Omit the pictures and output every entry below exactly as written.
====
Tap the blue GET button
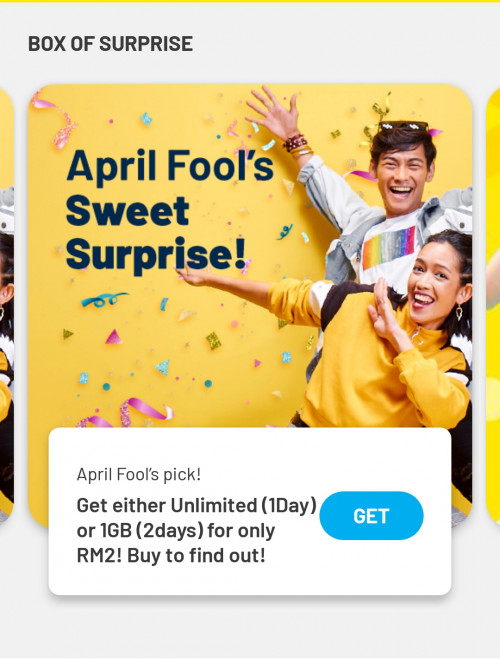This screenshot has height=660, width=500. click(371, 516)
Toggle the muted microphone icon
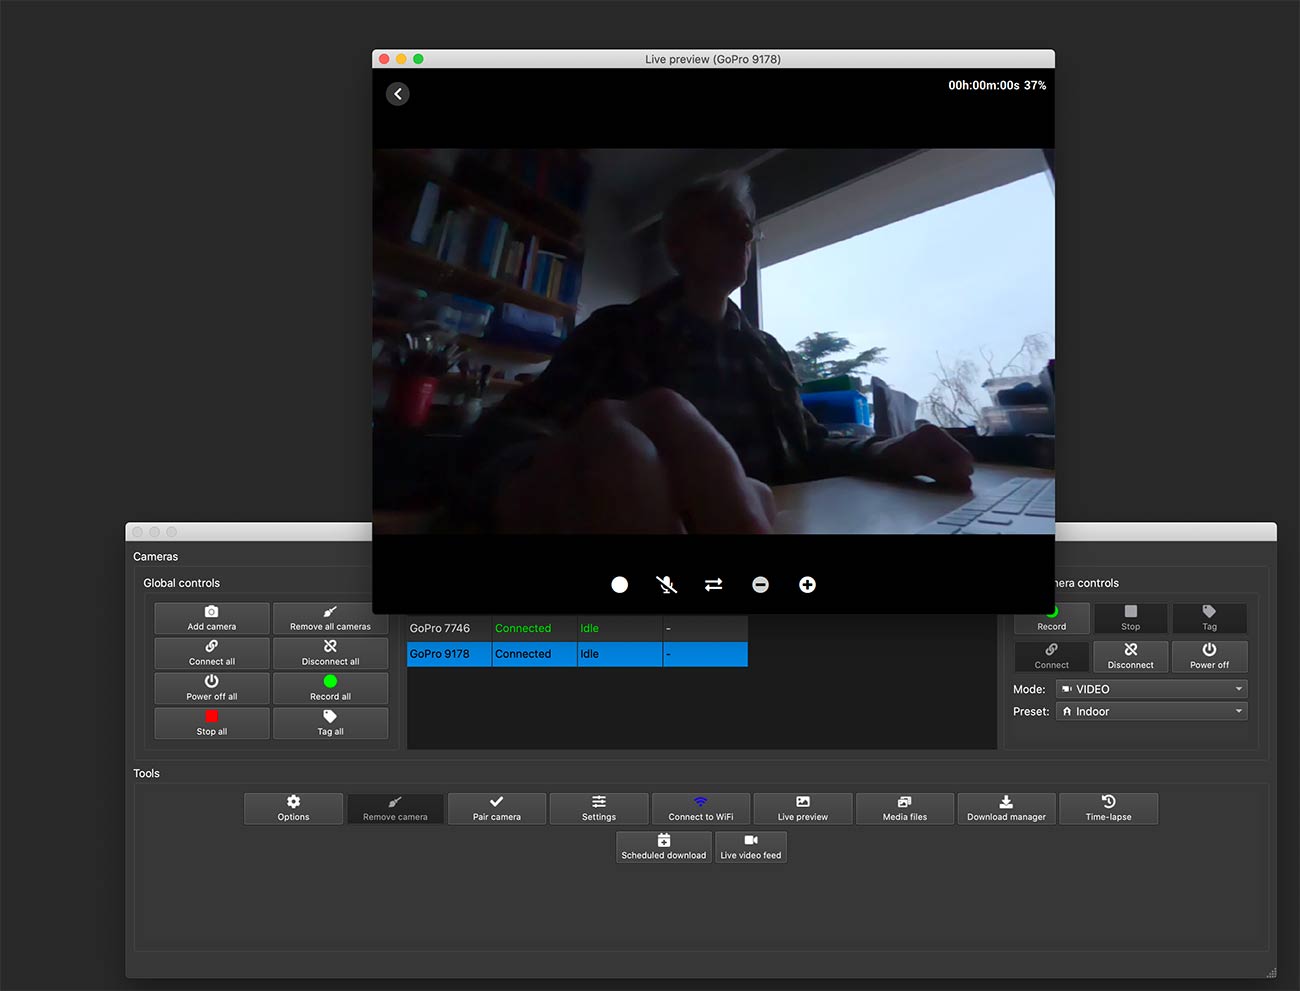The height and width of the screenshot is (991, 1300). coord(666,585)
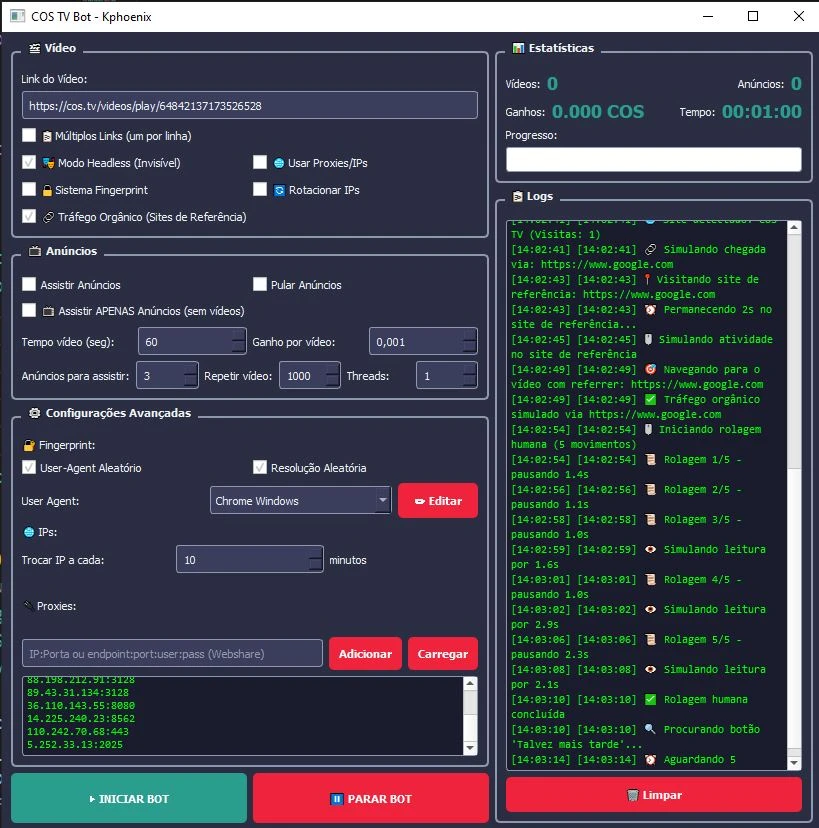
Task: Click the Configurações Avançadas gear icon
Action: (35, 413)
====
— Exercise solution —
Tap the blue GET button
This screenshot has height=660, width=500. click(371, 516)
Toggle the muted microphone icon
The height and width of the screenshot is (991, 1300). coord(666,585)
Task: Click the Configurações Avançadas gear icon
Action: (35, 413)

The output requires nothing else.